Durante años, la ciberseguridad se ha visto como un tema de empresas y gobiernos. Se habla de ataques a bancos, filtraciones de datos y amenazas a la seguridad nacional. Pero esa percepción debe cambiar. Hoy, los ataques no van solo contra grandes organizaciones, sino contra personas como tú y yo. Nuestra identidad digital es un objetivo valioso, y suplantarla puede tener consecuencias graves en nuestras finanzas, reputación y vida personal.
La ciber-resiliencia personal es la mejor respuesta ante esta realidad. No podemos depender solo de empresas o leyes para protegernos. En algún momento, alguien intentará engañarnos, robar nuestras credenciales o suplantarnos. La pregunta no es si ocurrirá, sino cuándo y cómo reaccionaremos. Nuestra capacidad de resistir, responder y recuperarnos marcará la diferencia entre un simple susto y una crisis mayor.
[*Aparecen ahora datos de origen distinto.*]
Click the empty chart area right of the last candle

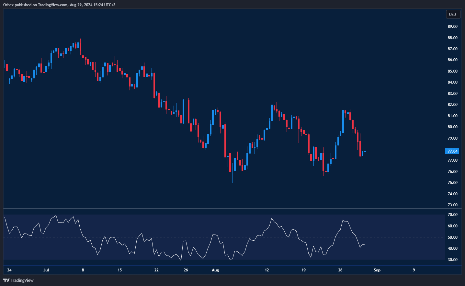coord(405,130)
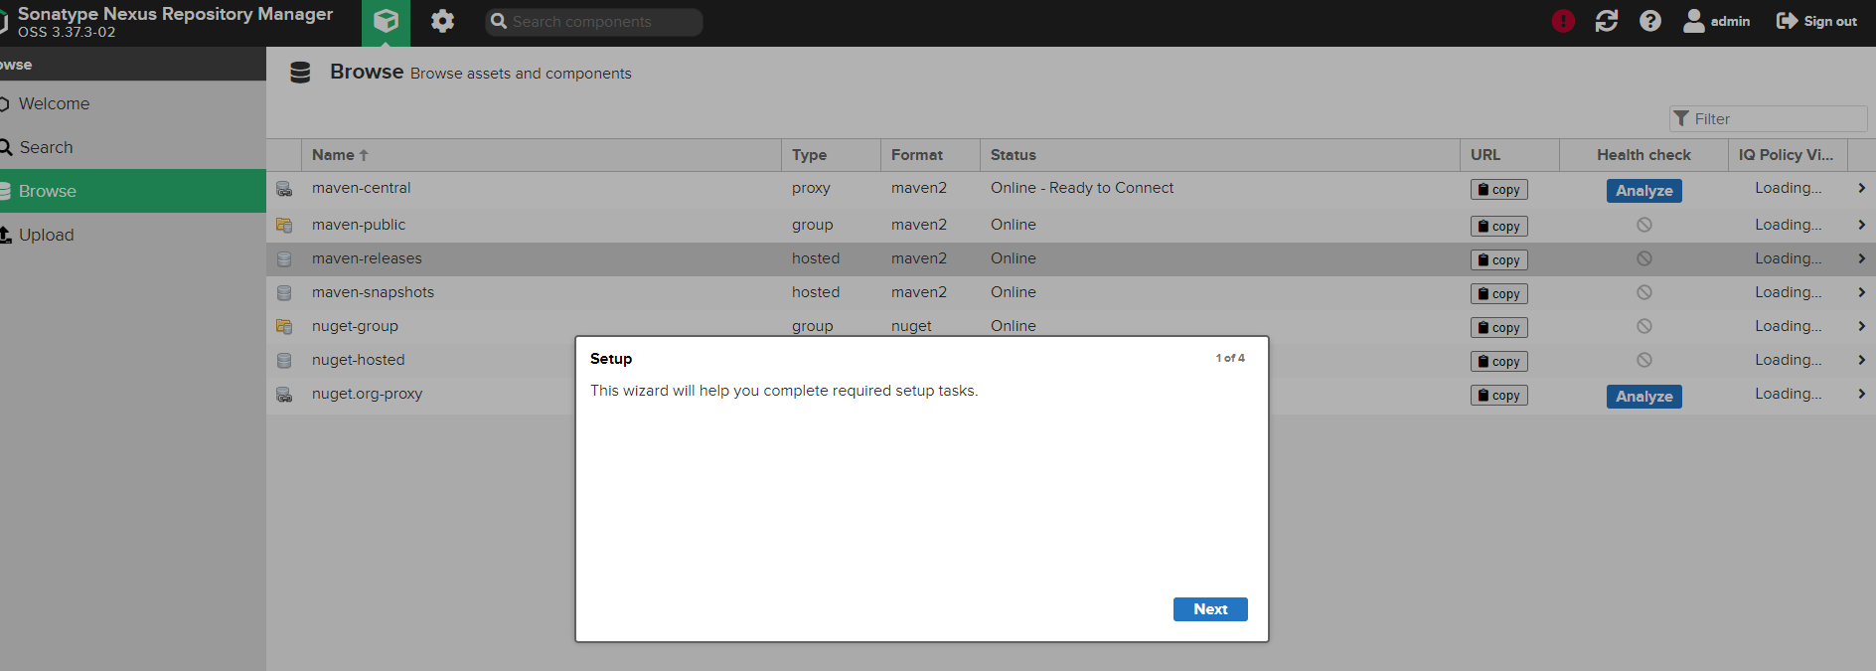Open the Browse cube icon in header
The image size is (1876, 671).
(386, 21)
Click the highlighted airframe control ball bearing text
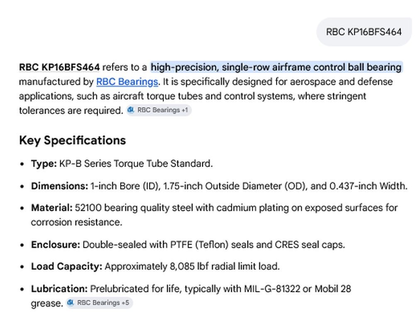 pos(276,67)
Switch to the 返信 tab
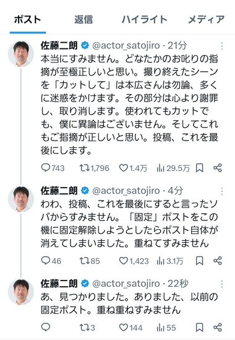 (83, 20)
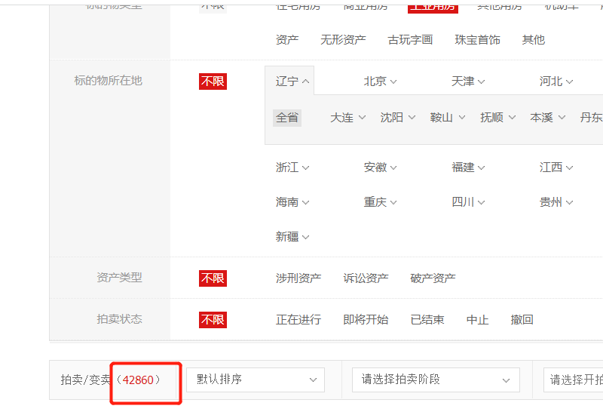Select 古玩字画 item category
This screenshot has width=603, height=412.
click(410, 40)
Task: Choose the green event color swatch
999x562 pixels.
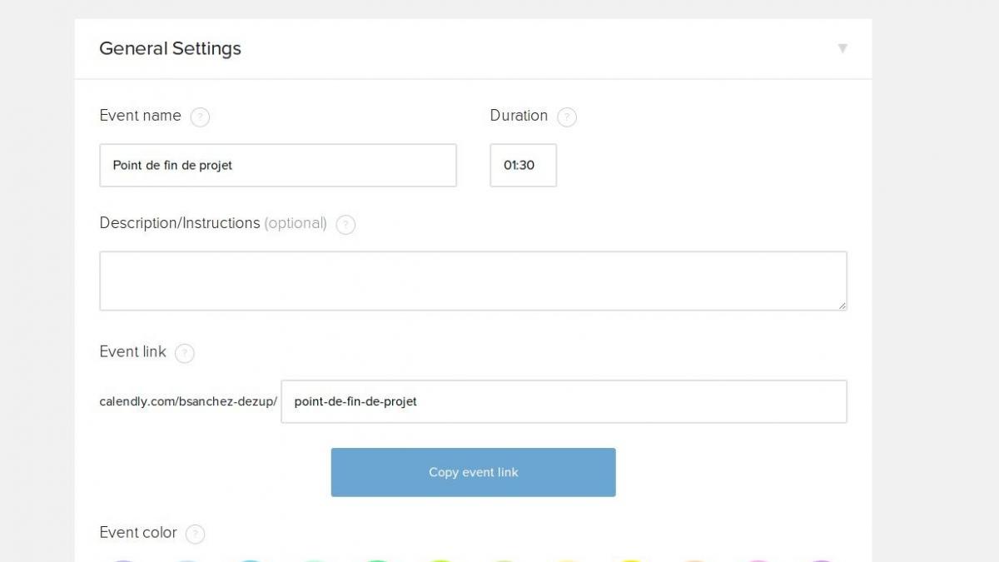Action: (x=376, y=560)
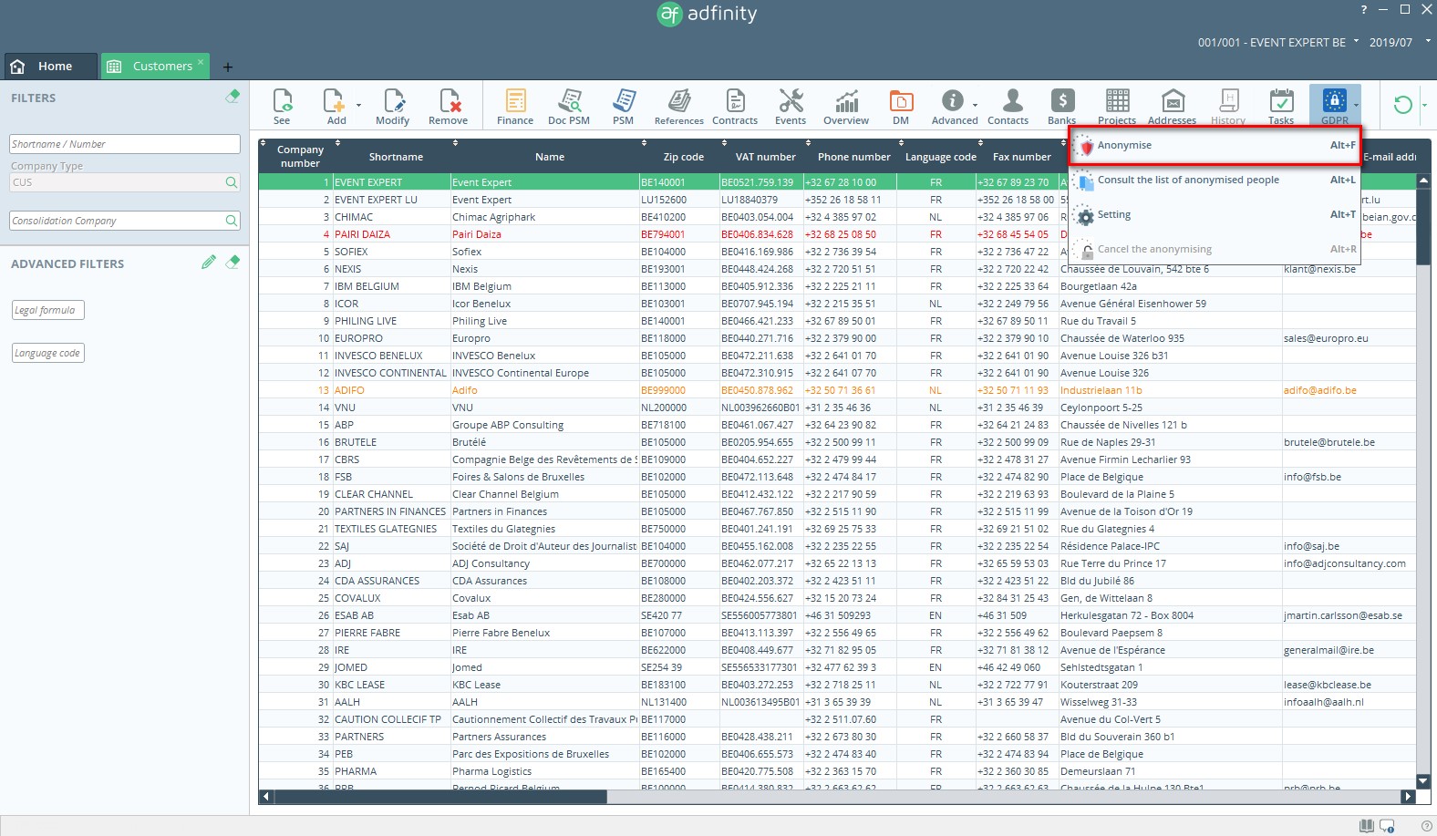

El robo de identidad ha evolucionado. Antes, los delincuentes usaban documentos falsificados o llamadas telefónicas básicas. Ahora, la inteligencia artificial (IA) ha hecho estos fraudes más sofisticados. Con deepfake, es posible clonar voces y generar videos hiperrealistas de personas diciendo cosas que nunca dijeron. Se han registrado casos donde los delincuentes han imitado la voz de ejecutivos para autorizar transferencias millonarias. Pero no solo afecta a empresas: han aparecido llamadas falsas de familiares pidiendo ayuda, mensajes de supuestos amigos solicitando dinero o correos perfectamente redactados por IA haciéndose pasar por nuestro banco.
No se trata solo de perder dinero. Un ataque puede hacernos perder el acceso a nuestro correo, redes sociales y otras cuentas esenciales. Nuestra vida digital está interconectada. Si un atacante toma el control de una cuenta, en minutos puede acceder a muchas más. Con solo entrar en un correo personal, puede restablecer contraseñas, leer comunicaciones privadas o incluso extorsionarnos.
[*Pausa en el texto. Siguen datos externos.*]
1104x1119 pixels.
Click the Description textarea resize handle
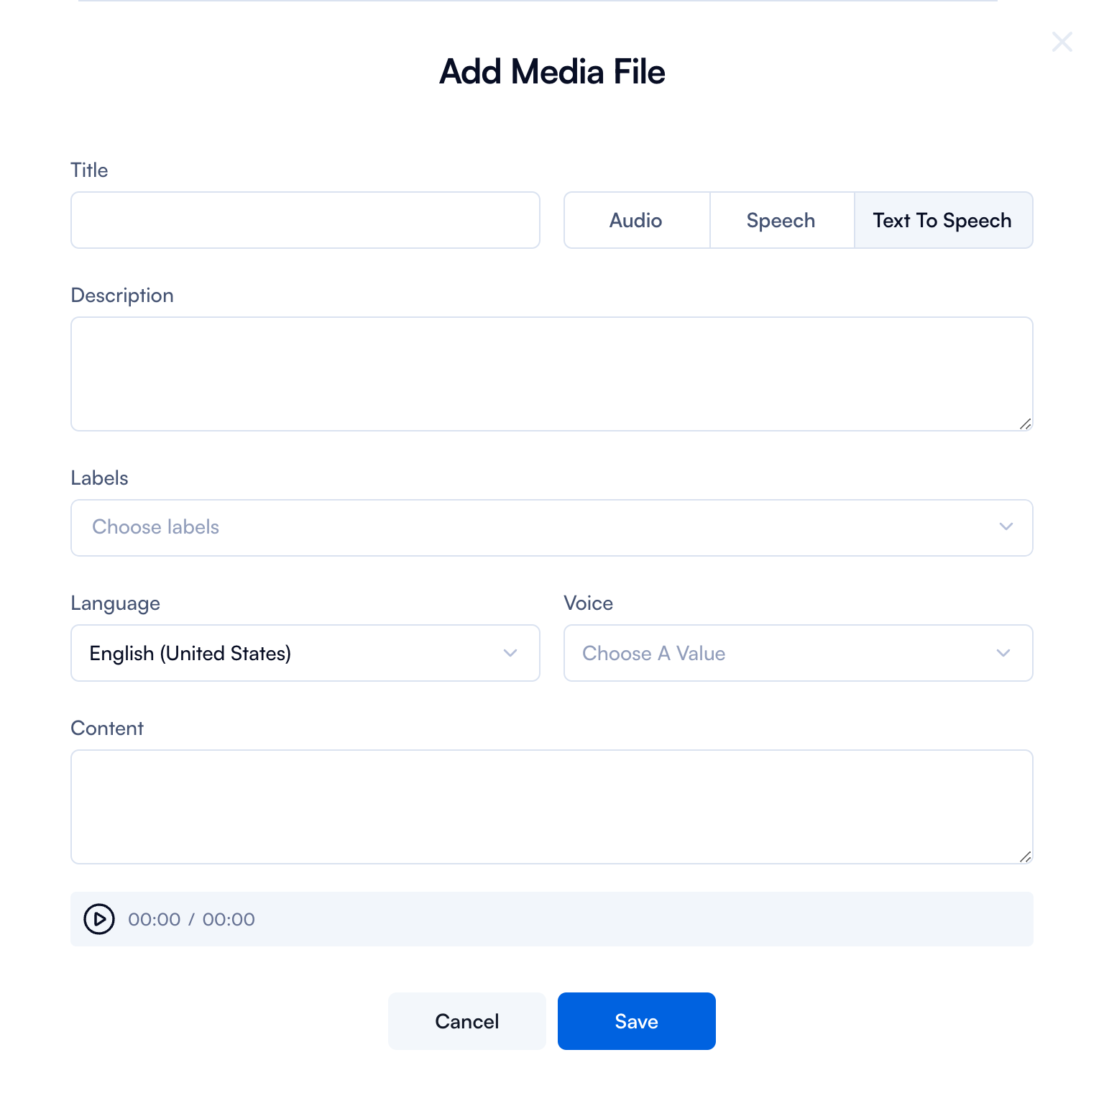[1026, 424]
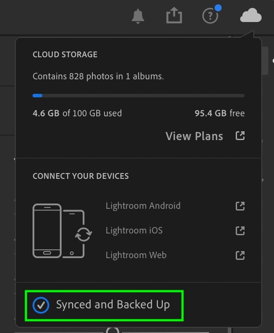Select the Lightroom Android entry
Viewport: 274px width, 333px height.
[143, 206]
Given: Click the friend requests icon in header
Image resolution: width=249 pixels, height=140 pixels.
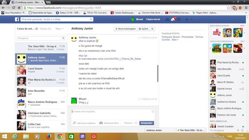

Por eso, es tan importante que cada persona refuerce su ciber-resiliencia. Proteger nuestra identidad digital ya no es solo una cuestión técnica de expertos en seguridad, es una necesidad cotidiana, como cerrar la puerta con llave al salir de casa. Pequeños cambios en nuestros hábitos pueden marcar la diferencia. Usar contraseñas únicas y robustas, activar la autenticación en dos pasos y ser escépticos ante mensajes sospechosos son medidas simples pero efectivas. Antes de hacer clic en un enlace dudoso, pensemos: "¿Es legítimo?".
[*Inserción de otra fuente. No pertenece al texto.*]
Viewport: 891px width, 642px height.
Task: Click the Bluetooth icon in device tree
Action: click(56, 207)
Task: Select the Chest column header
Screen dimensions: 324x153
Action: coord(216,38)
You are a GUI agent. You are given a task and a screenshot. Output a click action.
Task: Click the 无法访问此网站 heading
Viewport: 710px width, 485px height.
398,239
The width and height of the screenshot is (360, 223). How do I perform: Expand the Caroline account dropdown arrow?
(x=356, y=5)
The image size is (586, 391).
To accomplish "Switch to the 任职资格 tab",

La información que compartimos en línea también juega un papel clave. Todo lo que publicamos en redes sociales puede ser usado en nuestra contra. Si mostramos nuestras rutinas, ubicaciones o datos personales, facilitamos a los atacantes la información que necesitan para engañarnos de manera convincente. Antes de publicar detalles sobre nuestra vida, preguntemos: "¿Es necesario compartir esto?".
Afortunadamente, la misma tecnología que facilita los ataques también puede ayudarnos a defendernos. La inteligencia artificial se usa para detectar patrones sospechosos y bloquear fraudes antes de que ocurran. Sin embargo, estas herramientas solo son efectivas si los usuarios también colaboramos en nuestra protección.
El problema no es solo la existencia de ataques, sino nuestra falta de reacción rápida. Si detectamos actividad sospechosa en nuestras cuentas, debemos actuar de inmediato. Cambiar contraseñas, alertar a las entidades afectadas y revisar accesos recientes puede evitar daños mayores. También es importante denunciar los incidentes, no solo para resolver el problema personal, sino para ayudar a prevenir que otros sean víctimas del mismo engaño.
La ciber-resiliencia es un desafío personal que debemos asumir. Cada uno de nosotros debe tomar las riendas de su protección digital, desarrollar hábitos seguros y prepararse para responder ante incidentes. En este mundo digital, nuestra identidad es uno de nuestros bienes más valiosos, y nadie la defenderá mejor que nosotros mismos.
Toni García, Líder de CyberLideria Cataluña.